É o que revelam os dados da pesquisa Vozes Silenciadas – Energias Limpas: o que a mídia silencia, organizada pelo Intervozes – Coletivo Brasil de Comunicação Social, que analisou matérias de seis jornais regionais (Tribuna do Norte, A Tarde, Jornal da Paraíba, Meio Norte, Jornal do Commercio e Diário do Nordeste) entre janeiro de 2021 e junho de 2023.
A agenda global tem nas energias renováveis a alternativa mais urgente para frear o uso intensivo de combustíveis fósseis. Nesse sentido, conferências, fóruns e cúpulas internacionais vêm ocorrendo anualmente no intuito de debater os efeitos deletérios e devastadores das mudanças climáticas.
A Conferência das Partes das Nações Unidas sobre Mudanças Climáticas (COP) consiste na principal arena de discussão e negociação de acordos. Não à toa, o governo do presidente Lula vem marcando presença nesses espaços e reforçando o protagonismo global do Brasil na transição energética. Em razão de uma articulação liderada pelo mandatário brasileiro, a COP30, a ser realizada em 2025, terá como sede a cidade de Belém do Pará, localizada em pleno coração da Amazônia. Mensagem inequívoca, porquanto ser, aos olhos do mundo, a região sinônimo de sustentabilidade.
O presidente chegou a afirmar que o século 21 é o século da transição energética e que ninguém compete com o Brasil quando se trata desse assunto. Em síntese, a ideia defendida pelo governo brasileiro é que se o mundo – especialmente as potências do Norte global – pretende realmente realizar a transição de suas matrizes energéticas, o Brasil será o país a liderar esse processo por reunir condições favoráveis para a exploração de energias renováveis.
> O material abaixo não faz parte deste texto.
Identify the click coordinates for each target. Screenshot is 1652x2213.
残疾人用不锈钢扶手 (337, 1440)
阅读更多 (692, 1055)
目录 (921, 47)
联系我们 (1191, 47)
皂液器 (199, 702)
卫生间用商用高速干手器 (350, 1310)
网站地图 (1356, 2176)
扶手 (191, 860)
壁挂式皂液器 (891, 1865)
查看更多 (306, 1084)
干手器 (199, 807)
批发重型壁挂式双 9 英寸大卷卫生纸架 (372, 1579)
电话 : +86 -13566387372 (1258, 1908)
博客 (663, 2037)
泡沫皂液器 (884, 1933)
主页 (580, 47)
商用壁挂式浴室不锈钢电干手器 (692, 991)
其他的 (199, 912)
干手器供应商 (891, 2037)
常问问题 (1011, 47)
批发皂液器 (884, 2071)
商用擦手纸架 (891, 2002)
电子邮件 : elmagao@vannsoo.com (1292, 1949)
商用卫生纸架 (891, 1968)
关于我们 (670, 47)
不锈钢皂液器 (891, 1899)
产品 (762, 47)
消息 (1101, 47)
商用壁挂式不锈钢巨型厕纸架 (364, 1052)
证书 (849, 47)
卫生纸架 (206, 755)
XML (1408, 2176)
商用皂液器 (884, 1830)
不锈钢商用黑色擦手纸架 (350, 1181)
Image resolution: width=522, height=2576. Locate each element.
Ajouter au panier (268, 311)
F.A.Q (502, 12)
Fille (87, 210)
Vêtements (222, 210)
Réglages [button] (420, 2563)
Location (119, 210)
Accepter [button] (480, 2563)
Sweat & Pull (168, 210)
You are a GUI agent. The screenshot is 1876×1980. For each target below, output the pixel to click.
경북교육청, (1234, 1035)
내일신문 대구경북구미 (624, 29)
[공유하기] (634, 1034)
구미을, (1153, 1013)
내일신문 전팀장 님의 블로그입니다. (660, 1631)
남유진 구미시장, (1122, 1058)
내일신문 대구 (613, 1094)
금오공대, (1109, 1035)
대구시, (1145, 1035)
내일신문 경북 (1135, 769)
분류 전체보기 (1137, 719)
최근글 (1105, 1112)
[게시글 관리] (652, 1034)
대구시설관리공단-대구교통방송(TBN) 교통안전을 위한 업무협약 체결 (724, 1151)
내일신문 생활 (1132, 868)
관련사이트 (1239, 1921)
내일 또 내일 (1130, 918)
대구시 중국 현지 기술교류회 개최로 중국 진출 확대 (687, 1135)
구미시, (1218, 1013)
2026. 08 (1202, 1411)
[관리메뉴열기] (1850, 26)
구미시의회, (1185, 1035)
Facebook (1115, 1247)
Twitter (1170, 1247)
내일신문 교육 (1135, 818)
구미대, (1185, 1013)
Em conformidade com o aceno do presidente à atração de investimentos internacionais do ramo de energias renováveis, e dotados de ambições de caráter desenvolvimentista, encontram-se os governadores de seis dos nove estados da região Nordeste que compõem a pesquisa: Bahia, Ceará, Paraíba, Pernambuco, Piauí e Rio Grande do Norte. Estados em sua maioria controlados por partidos de esquerda (a exceção é o estado de Pernambuco, governado por Raquel Lyra, do PSDB) e que se destacam pela quantidade de “empreendimentos verdes”, pelo volume de recursos investidos nesse setor e pela produção de energia eólica e solar em seus territórios.
Discurso entrelaçado de governadores(as) e mídia
No Rio Grande do Norte, o apoio e investimento por parte do governo estadual em parques eólicos e usinas solares refletiu em uma representativa cobertura do jornal online Tribuna do Norte – um dos meios analisados pela pesquisa do Intervozes. A governadora Fátima Bezerra (PT) esteve na Europa, em 2021, para assinar acordos com empresas internacionais com interesse na instalação desses empreendimentos no estado.
Em uma das falas da governadora veiculadas em matéria do jornal potiguar Tribuna do Norte, ela frisou que a sua gestão não reconhece fronteiras quando se trata de “investimentos em empregos e garantia de desenvolvimento sustentável”. Essa conjunção econômica tem sido o principal discurso dos governadores dos estados nordestinos para justificar o investimento nas eólicas e usinas solares.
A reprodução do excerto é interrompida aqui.